TASK INSTRUCTIONS:
Going through the material below, output exactly the lines from the one containing "The width and height of the screenshot is (268, 137)." through the one containing "You are a computer-use agent. The", and no pictures.

━━ MATERIAL FOR THE TASK ━━

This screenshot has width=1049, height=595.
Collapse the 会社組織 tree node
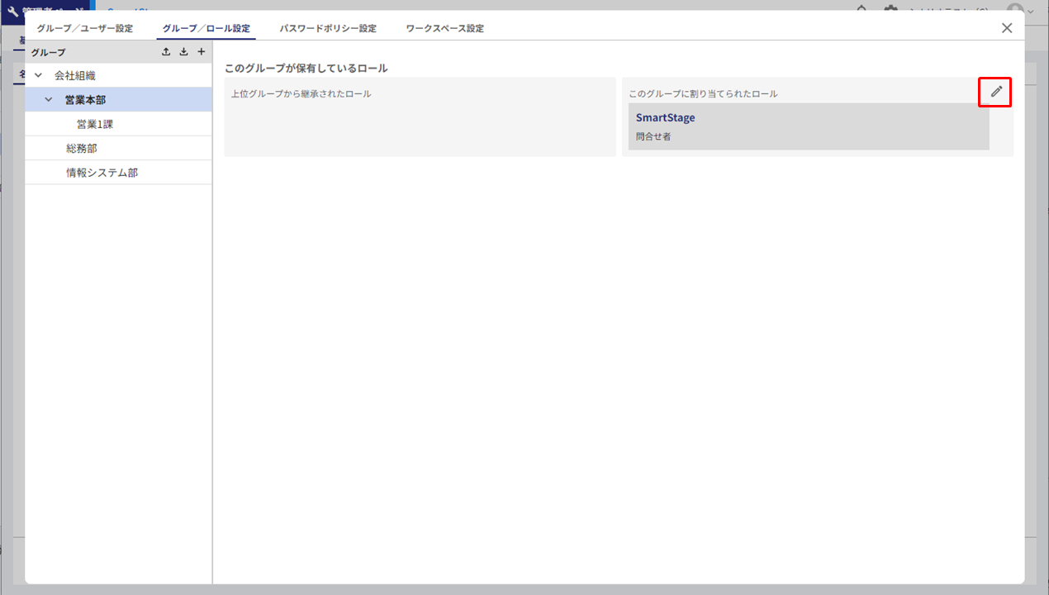38,76
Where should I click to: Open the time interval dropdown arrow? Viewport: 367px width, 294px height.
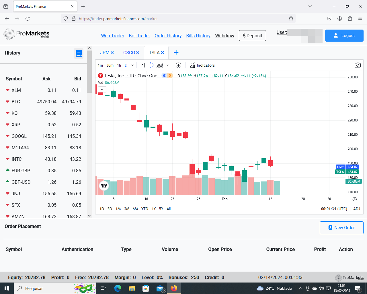[x=132, y=65]
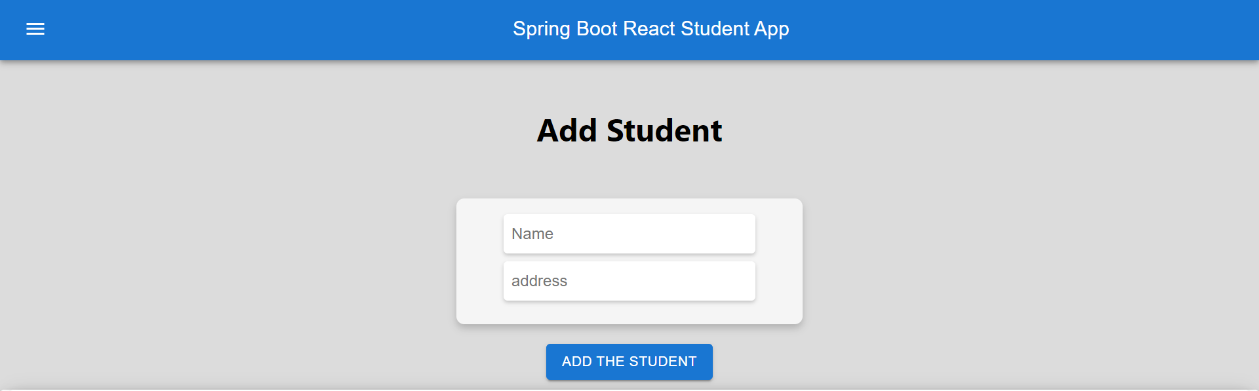Expand the app menu using the hamburger icon

[x=35, y=29]
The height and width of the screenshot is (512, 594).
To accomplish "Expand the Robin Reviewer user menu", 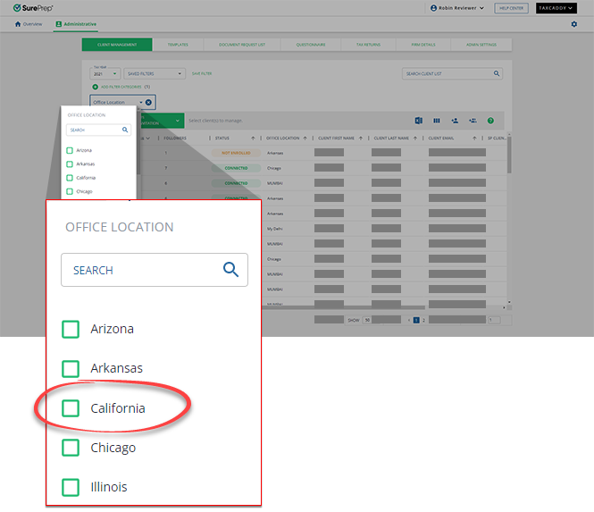I will click(457, 8).

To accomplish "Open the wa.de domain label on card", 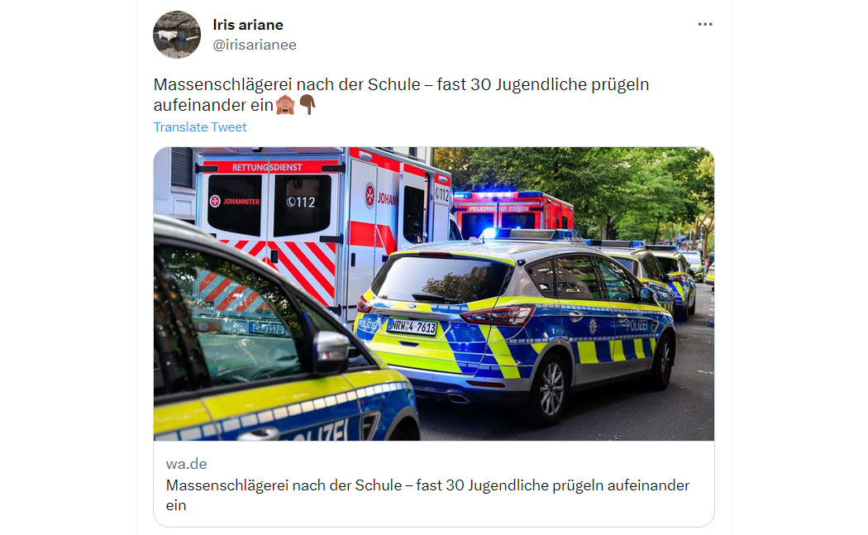I will coord(187,464).
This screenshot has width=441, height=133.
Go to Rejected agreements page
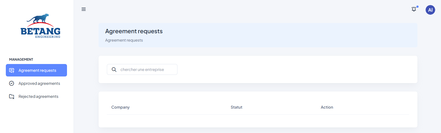38,96
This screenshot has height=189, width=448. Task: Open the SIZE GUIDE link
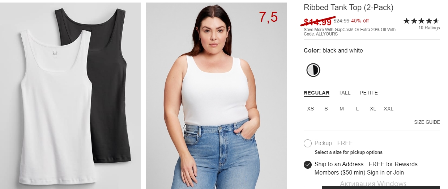point(427,122)
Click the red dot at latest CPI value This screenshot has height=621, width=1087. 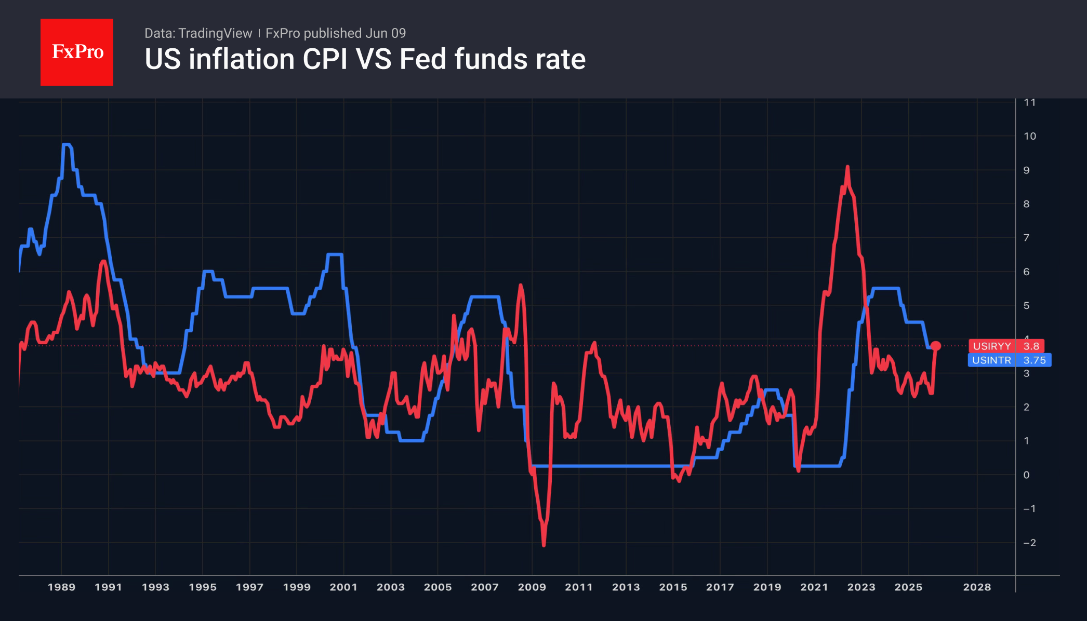(936, 346)
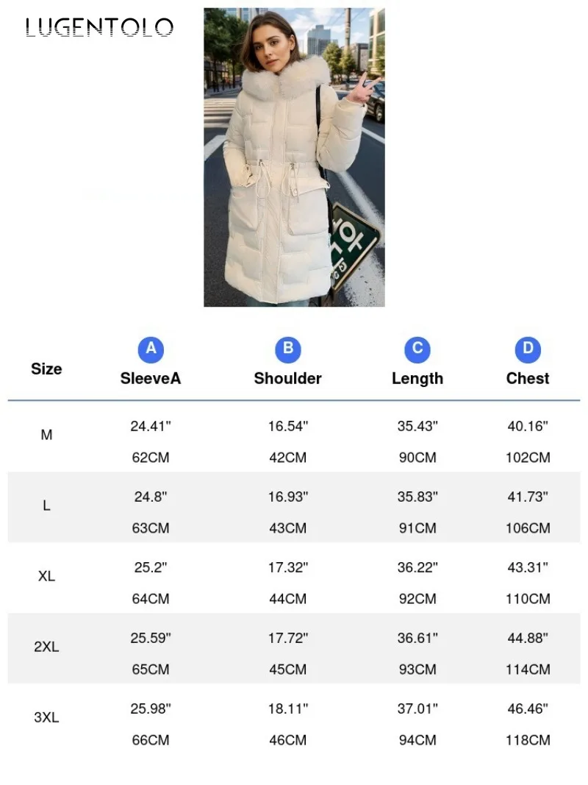
Task: Choose the XL size row label
Action: coord(46,576)
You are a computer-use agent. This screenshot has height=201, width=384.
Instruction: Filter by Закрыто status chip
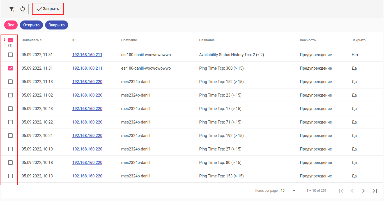(x=56, y=25)
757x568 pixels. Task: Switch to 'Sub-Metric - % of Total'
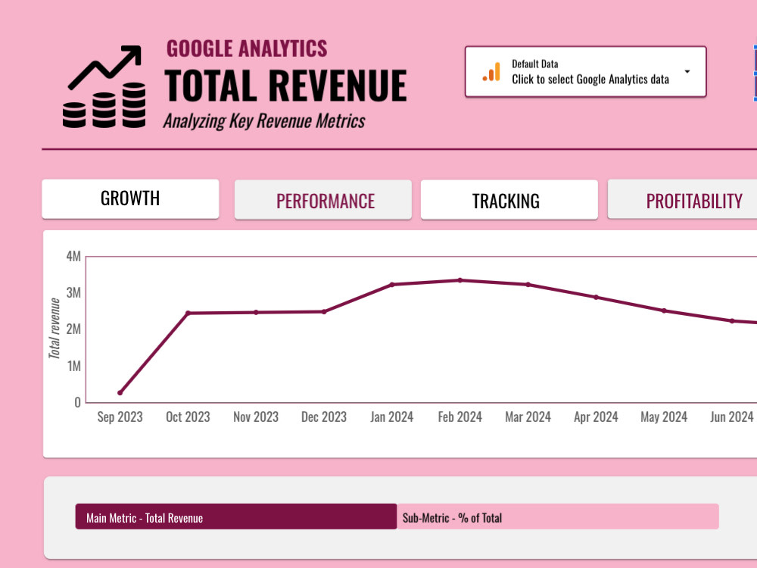(558, 517)
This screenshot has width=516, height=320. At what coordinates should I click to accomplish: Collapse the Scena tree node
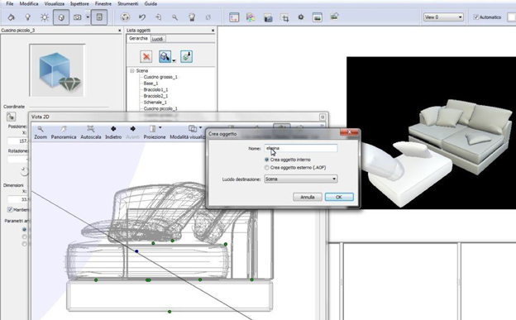tap(132, 70)
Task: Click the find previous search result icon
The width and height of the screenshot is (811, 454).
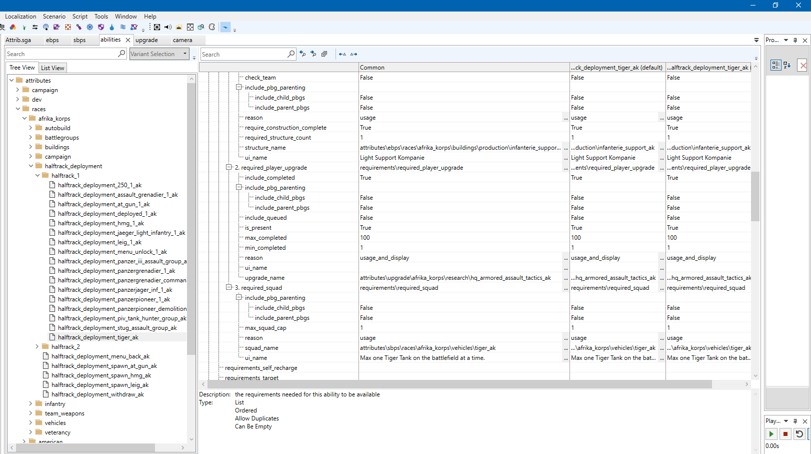Action: click(x=303, y=54)
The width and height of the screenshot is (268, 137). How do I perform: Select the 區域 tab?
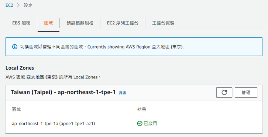[x=48, y=23]
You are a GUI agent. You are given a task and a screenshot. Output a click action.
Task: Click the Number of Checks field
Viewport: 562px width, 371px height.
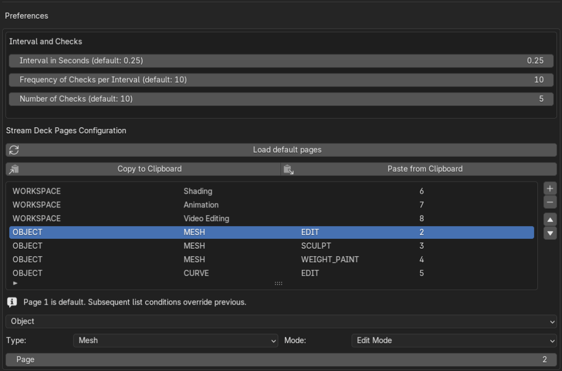(281, 99)
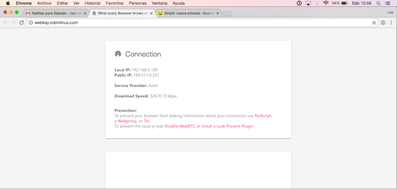Click Disable WebRTC or install Leak Prevent Plugin
397x189 pixels.
pos(209,126)
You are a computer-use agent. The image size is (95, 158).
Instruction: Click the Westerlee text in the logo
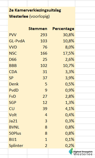coord(83,154)
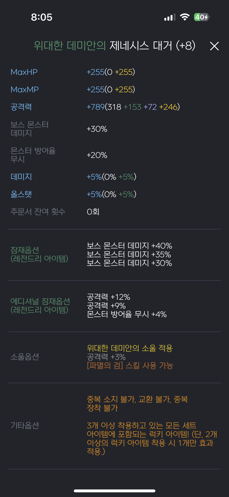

━━━

THE ANSWER:
The width and height of the screenshot is (268, 137). How do I perform: Select the 區域 tab?
[x=48, y=23]
You are a GUI agent. You are given a task and a screenshot. Output a click action.
Task: Click the Number of Checks field
Viewport: 562px width, 371px height.
(281, 99)
Click Disable WebRTC or install Leak Prevent Plugin
397x189 pixels.
pos(209,126)
You are a computer-use agent. The image size is (95, 158).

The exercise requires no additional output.